TASKS AND EXERCISES:
1) In the Destiny post, rewrite the paragraph beginning "The packs themselves are $2.99" as a short bulleted list that keeps its main facts.
2) What is the Spanish for this sentence in the Destiny post: "Fantasy Flight could have used stills from the movies or shows, but they didn't, and that's a big plus."
3) According to the Destiny post, who was the first lead designer of Android: Netrunner?

DOCUMENT:
Destiny: Why We Love It

So you’ve heard the hype, you’ve watched the videos (actually, if you haven’t, I recommend this excellent run-down from the folks at Team Covenant). Now you’re trying to decide if the game is worth the effort to find through the early supply shortages or the money that collectable games can be.

The easy answer is “yes.” It’s worth the effort.

But don’t take my word for it – I won’t just tell you, I’ll show you. With words. Ok, so I guess that’s still taking my word for it…

I have tried so many of the currently released Star Wars games, including the mass-market Star Wars: Risk (worth a look!) and Loopin’ Chewie (also worth a look!). When it came to the meatier games, like Imperial Assault or X-Wing Miniatures, though, something just wasn’t clicking for me. As games go, these weren’t the droids I was looking for.

When Destiny was announced, I was intrigued but skeptical. It had been a long time since Fantasy Flight Games had released a collectable card game – though some would argue that their oodles of expansions for everything amount to the same thing – and the environment has changed a lot since that time. Still, with Lukas Litzinger and Corey Konezika running the show, I was enthused. I have played many games that both were involved with, several sitting on my shelf currently, and Lukas’s reputation as the first lead designer of Android: Netrunner was excellent. Why not give it a look?

swd01_product_spread.pngCollectable Model

Destiny is indeed a collectable game. If that is a turn-off for you, that’s fine. Everyone needs to know their limits. I believe you will find completionists in games like this and there is some advantage to having a full collection, but when you sit down to play someone, you have 30 cards, a couple of characters, and several dice. At that point, it doesn’t matter what else is in the box, because this is all you have to work with. Players who want to get some cards and put together a solid deck or two will have just as much fun (perhaps more) than those who feel that they need everything.

The packs themselves are $2.99 and contain three commons, one uncommon, and one rare or legendary with its corresponding die. You’ll want that as well as one of each of they Kylo Ren and Rey starter packs, which run about $15. If all you get are the starters plus 5-10 boosters, you have enough to get plenty of enjoyment and haven’t spent much more than you’d spend on the average board game.

Cards and Dice? Isn’t this just Dice Masters then?

Nope. The games couldn’t be more different other than the fact that they have cards and dice. Monopoly also has cards and dice, and you’ll never hear anyone compare that to this game (or Dice Masters for that matter). If you like one, you aren’t guaranteed to like the other. They manifest in completely different ways.


The game looks cool. First, and this is an obvious point to give praise, the artwork. Fantasy Flight could have used stills from the movies or shows, but they didn’t, and that’s a big plus. It allows characters that exist in the cartoons to look perfectly fine alongside characters that have only (or primarily) existed in the live-action iterations of the saga.

DATA EXTRACT:

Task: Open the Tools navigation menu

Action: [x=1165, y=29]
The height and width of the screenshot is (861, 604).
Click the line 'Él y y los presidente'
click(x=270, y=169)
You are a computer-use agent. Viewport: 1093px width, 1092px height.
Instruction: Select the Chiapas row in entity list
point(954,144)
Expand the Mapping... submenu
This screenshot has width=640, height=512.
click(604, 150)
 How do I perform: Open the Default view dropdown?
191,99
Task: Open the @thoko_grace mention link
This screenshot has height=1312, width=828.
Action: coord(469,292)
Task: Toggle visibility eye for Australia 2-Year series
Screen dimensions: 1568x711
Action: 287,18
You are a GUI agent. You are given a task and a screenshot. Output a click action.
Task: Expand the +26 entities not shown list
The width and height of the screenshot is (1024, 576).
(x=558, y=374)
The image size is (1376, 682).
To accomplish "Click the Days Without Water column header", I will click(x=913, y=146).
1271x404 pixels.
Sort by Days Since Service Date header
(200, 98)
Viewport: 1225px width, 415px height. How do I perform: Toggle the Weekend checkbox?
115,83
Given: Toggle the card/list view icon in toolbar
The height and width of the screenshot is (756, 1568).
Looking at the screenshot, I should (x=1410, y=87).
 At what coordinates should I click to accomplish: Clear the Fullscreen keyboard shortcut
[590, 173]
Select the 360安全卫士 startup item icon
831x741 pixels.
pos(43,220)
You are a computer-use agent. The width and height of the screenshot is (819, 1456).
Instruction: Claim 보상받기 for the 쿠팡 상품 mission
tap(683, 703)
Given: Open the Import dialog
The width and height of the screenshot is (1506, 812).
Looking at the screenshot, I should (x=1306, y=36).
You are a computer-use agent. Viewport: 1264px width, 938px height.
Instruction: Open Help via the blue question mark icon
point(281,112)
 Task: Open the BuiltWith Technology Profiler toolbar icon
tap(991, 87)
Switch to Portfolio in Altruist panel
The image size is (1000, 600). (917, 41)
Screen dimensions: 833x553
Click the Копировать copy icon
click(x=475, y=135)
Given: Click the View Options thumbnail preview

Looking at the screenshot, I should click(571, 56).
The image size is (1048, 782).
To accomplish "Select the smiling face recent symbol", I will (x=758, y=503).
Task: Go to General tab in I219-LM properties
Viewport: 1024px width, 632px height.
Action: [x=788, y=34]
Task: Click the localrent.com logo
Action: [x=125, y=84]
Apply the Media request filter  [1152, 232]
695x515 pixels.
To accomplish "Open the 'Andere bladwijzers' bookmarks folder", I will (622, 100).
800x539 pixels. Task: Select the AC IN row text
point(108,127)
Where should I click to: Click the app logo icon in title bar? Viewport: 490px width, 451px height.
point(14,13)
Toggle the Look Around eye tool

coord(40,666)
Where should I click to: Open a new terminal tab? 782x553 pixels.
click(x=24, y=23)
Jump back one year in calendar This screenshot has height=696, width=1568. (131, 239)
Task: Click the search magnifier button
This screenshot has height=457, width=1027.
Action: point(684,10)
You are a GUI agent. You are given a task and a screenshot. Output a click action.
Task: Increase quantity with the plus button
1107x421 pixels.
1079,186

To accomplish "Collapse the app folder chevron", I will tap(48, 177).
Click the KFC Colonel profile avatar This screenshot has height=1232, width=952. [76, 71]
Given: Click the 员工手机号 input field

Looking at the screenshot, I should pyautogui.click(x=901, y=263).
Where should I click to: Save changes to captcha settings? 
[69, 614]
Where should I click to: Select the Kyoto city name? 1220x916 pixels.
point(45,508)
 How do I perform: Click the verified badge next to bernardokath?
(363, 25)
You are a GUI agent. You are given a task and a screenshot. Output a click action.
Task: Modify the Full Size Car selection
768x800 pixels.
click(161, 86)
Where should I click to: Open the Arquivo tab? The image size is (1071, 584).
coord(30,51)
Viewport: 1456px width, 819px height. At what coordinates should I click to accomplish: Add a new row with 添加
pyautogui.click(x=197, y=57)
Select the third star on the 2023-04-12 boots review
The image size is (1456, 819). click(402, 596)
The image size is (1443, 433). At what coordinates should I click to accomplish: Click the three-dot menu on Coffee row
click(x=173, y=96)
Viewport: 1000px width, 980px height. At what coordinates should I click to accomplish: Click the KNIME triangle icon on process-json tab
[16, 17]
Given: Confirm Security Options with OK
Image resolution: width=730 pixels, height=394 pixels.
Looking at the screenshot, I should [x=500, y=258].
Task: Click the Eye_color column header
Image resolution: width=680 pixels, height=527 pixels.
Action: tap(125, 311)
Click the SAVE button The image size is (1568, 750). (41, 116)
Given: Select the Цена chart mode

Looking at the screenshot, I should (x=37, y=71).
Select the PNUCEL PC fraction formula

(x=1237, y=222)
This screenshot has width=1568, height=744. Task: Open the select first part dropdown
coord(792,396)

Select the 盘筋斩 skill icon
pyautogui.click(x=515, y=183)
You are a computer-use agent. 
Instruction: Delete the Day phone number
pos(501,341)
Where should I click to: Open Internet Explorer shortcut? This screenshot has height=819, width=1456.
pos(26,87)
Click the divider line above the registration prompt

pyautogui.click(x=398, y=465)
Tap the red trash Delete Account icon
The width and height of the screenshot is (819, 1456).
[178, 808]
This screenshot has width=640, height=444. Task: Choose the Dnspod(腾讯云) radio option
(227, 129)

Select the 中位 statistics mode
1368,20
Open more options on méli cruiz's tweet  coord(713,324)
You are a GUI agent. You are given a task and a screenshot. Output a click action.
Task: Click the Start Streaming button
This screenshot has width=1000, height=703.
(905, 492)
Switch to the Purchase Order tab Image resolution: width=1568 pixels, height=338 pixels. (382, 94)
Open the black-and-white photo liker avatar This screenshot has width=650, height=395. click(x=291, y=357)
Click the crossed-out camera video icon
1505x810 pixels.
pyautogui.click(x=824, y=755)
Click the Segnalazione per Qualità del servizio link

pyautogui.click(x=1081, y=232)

THE REPLIES:
1)
- Booster packs cost $2.99 each.
- Each pack contains three commons, one uncommon, and one rare or legendary card with its corresponding die.
- Along with boosters, you'll want one each of the Kylo Ren and Rey starter packs, which run about $15.
- The starters plus 5–10 boosters give plenty of enjoyment for not much more than the average board game.

2) Fantasy Flight podría haber usado fotogramas de las películas o las series, pero no lo hizo, y eso es un gran punto a favor.

3) Lukas Litzinger.